Collected data:
.....

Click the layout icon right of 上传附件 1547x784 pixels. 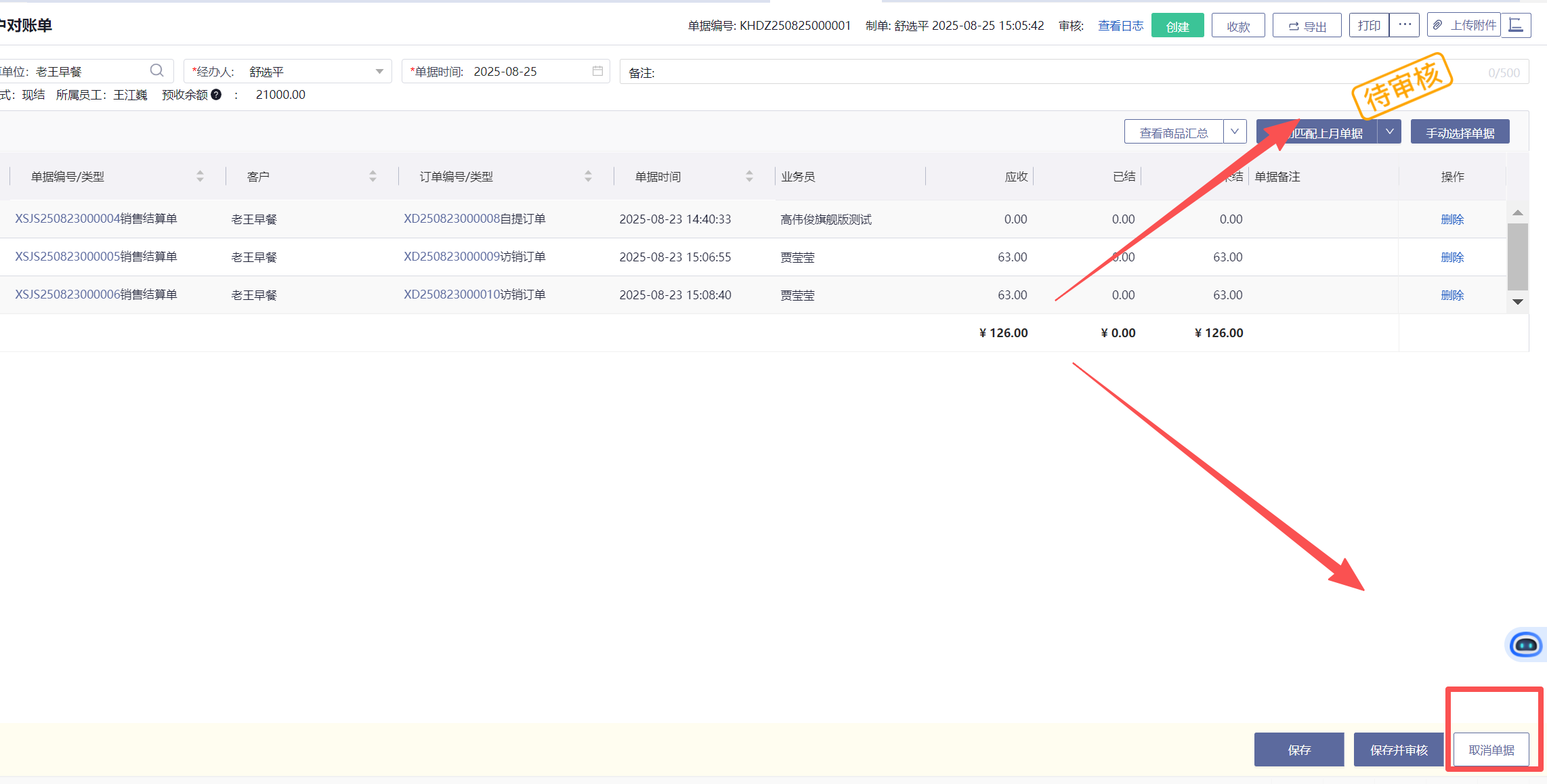pos(1516,25)
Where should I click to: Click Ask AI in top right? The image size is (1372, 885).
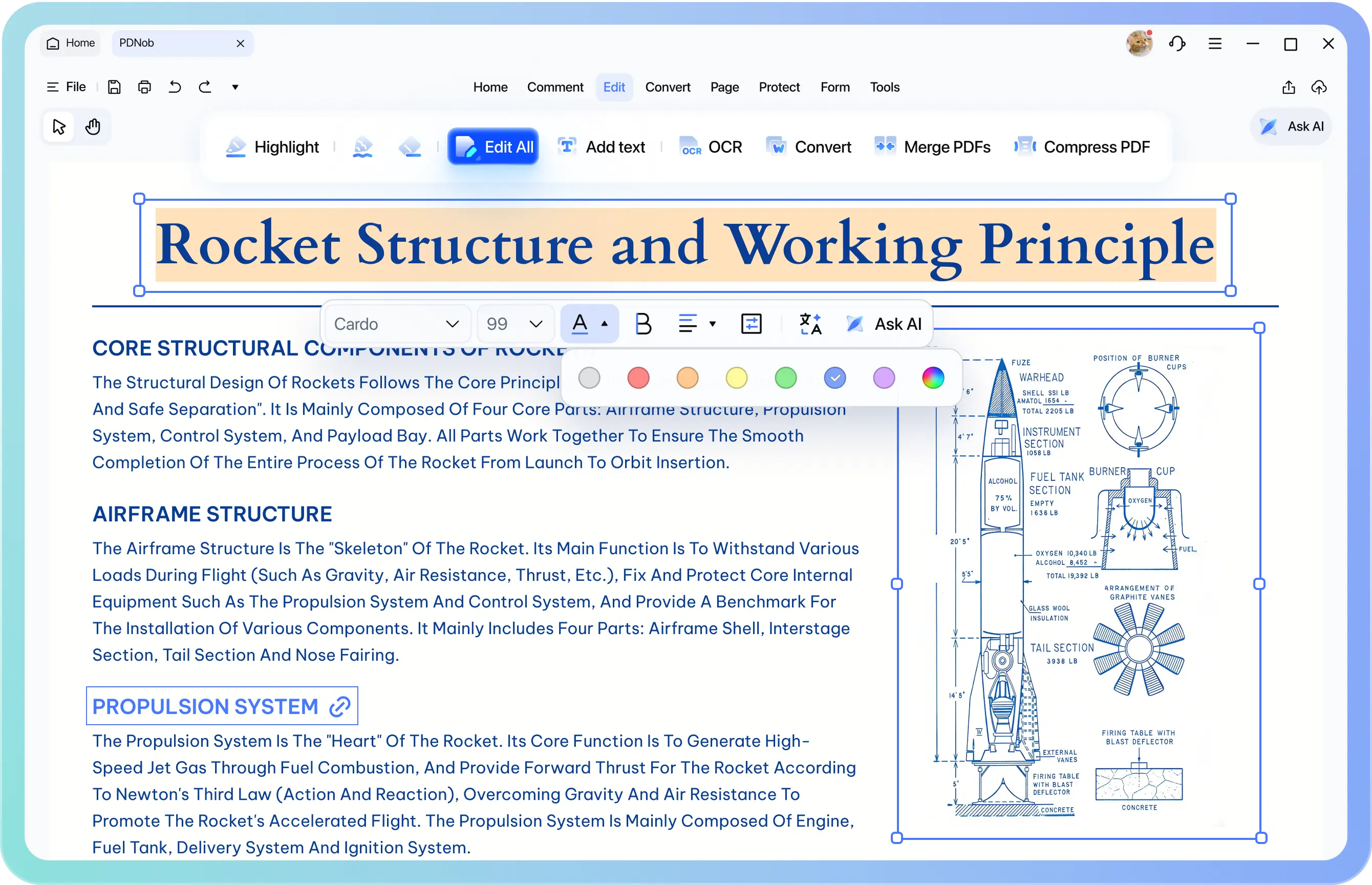click(x=1291, y=127)
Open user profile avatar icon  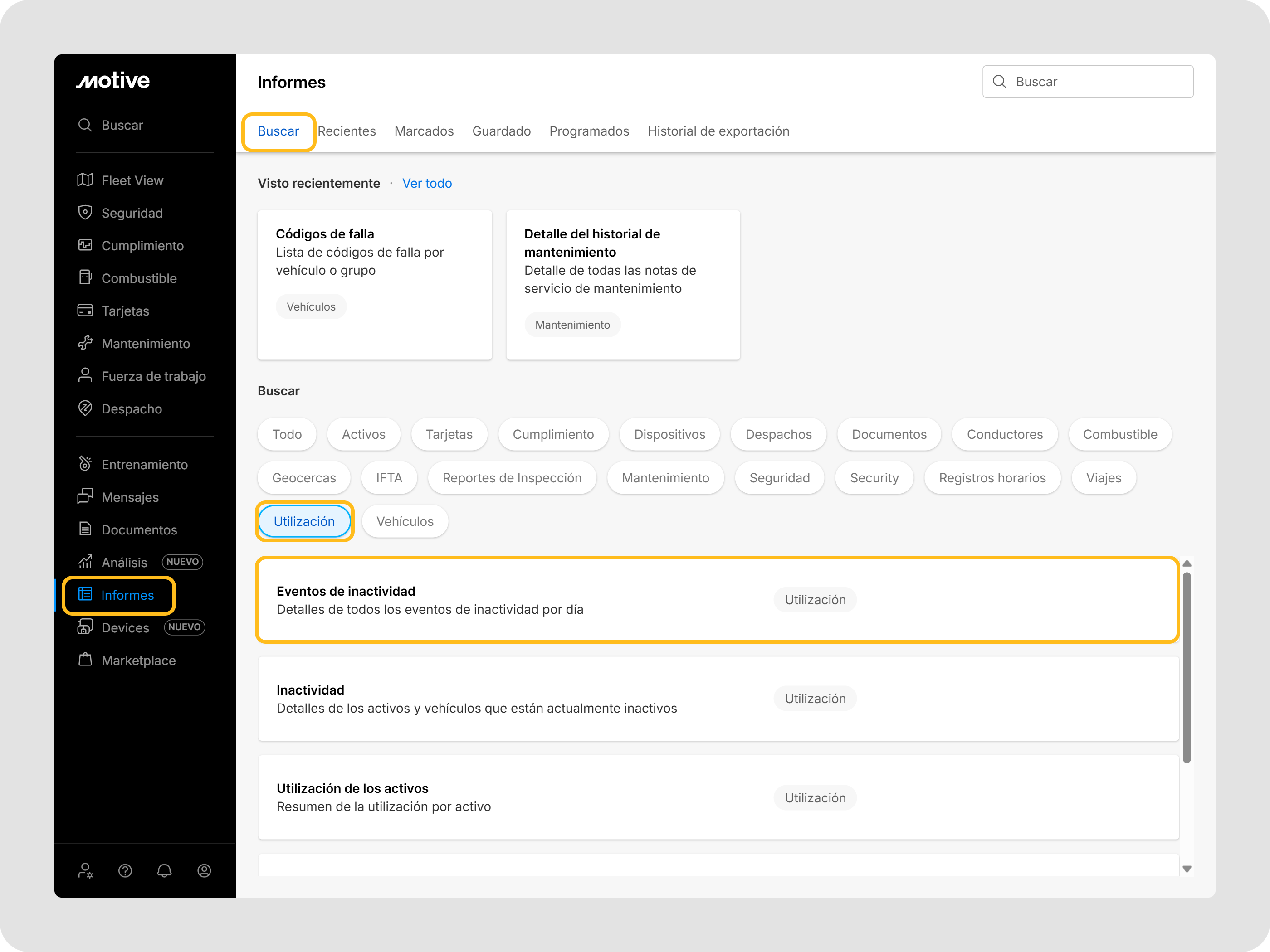click(x=204, y=870)
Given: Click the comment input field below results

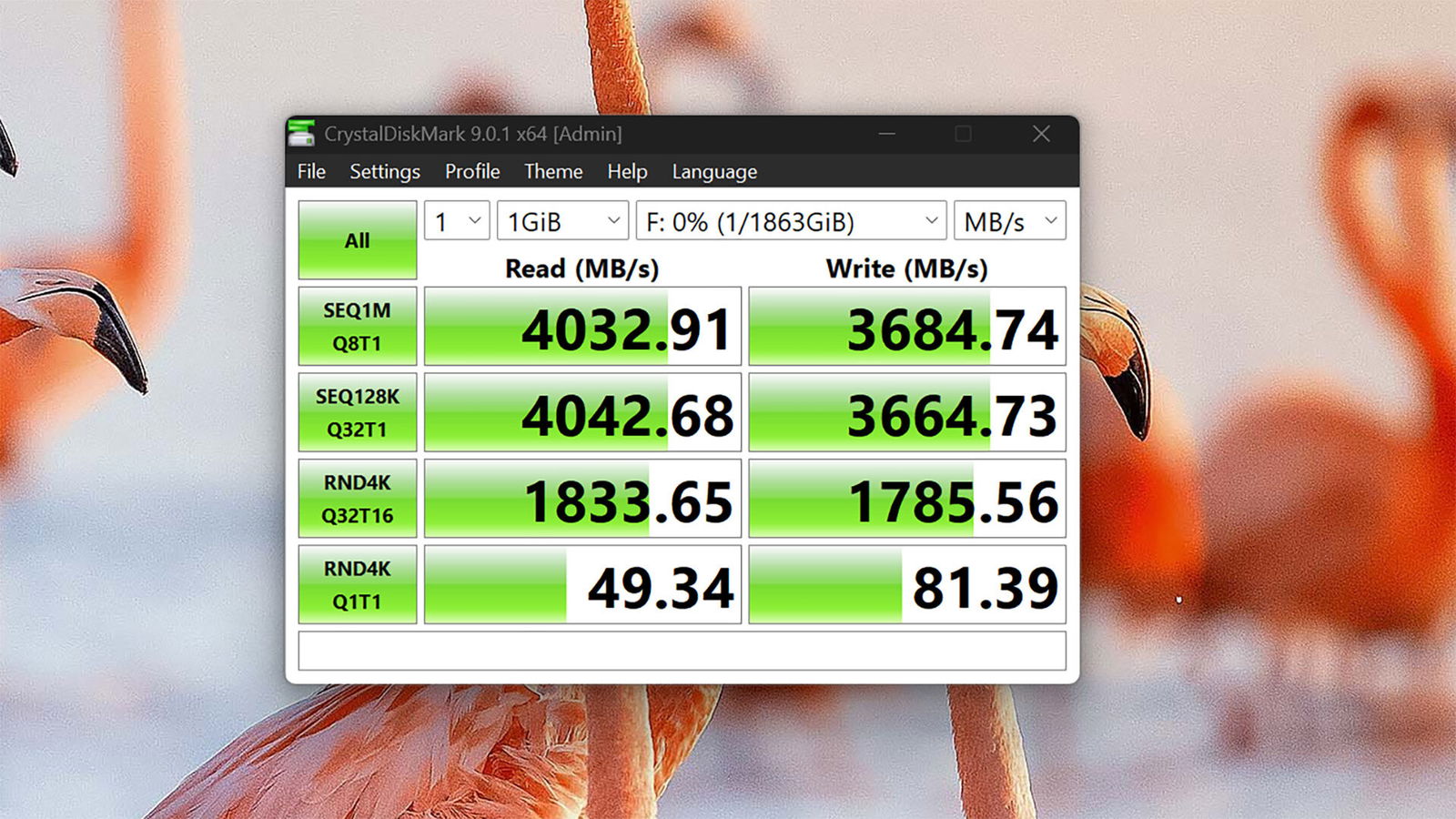Looking at the screenshot, I should (x=678, y=649).
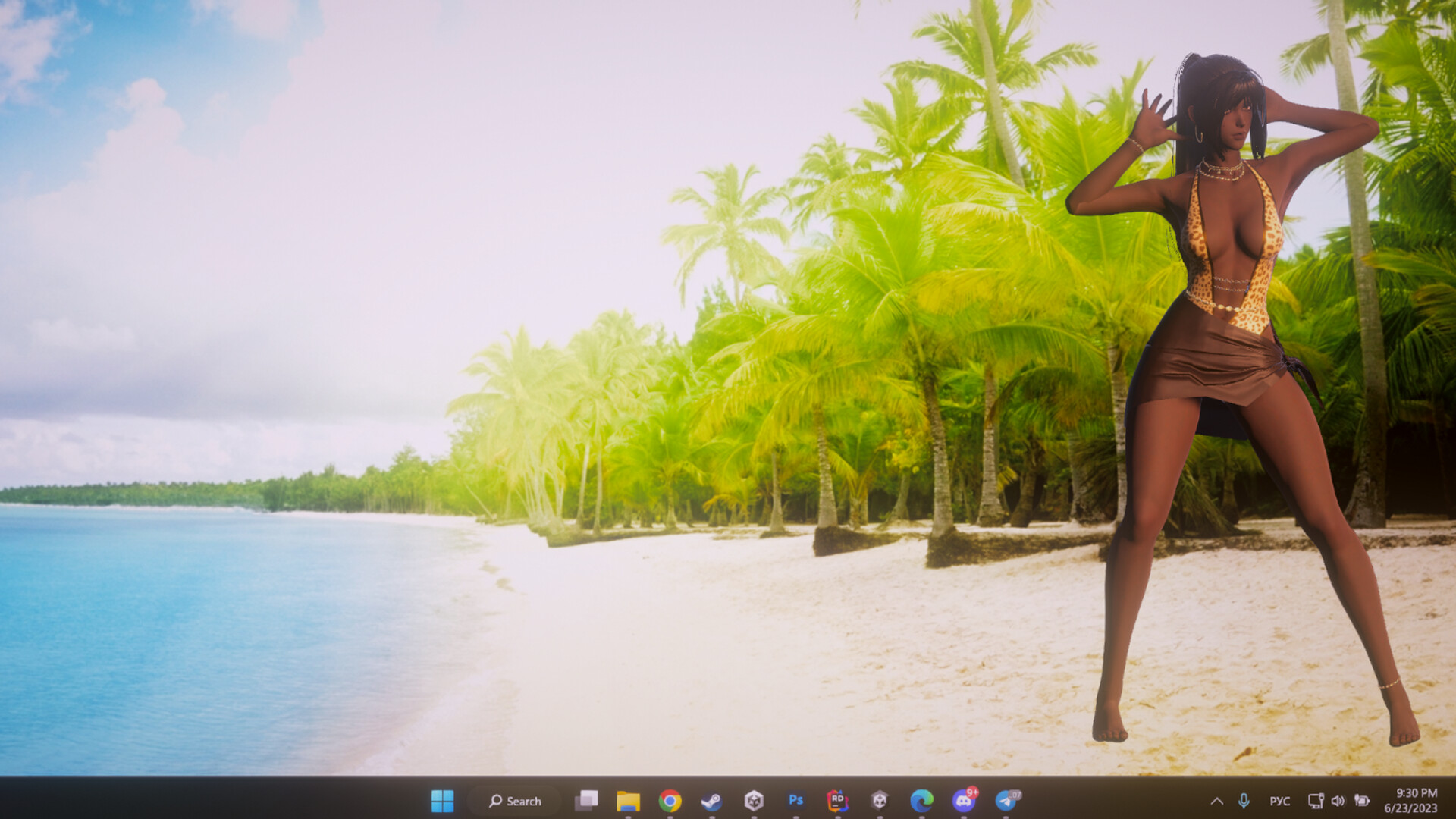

.....

=== What needs to be done ===
Retype exactly, please, the span from the line holding "Given: Click the" through the closing line of the data, both ends included, without the pictures.

=== Answer to the exercise ===
Given: Click the comment input field below results

Looking at the screenshot, I should (x=678, y=649).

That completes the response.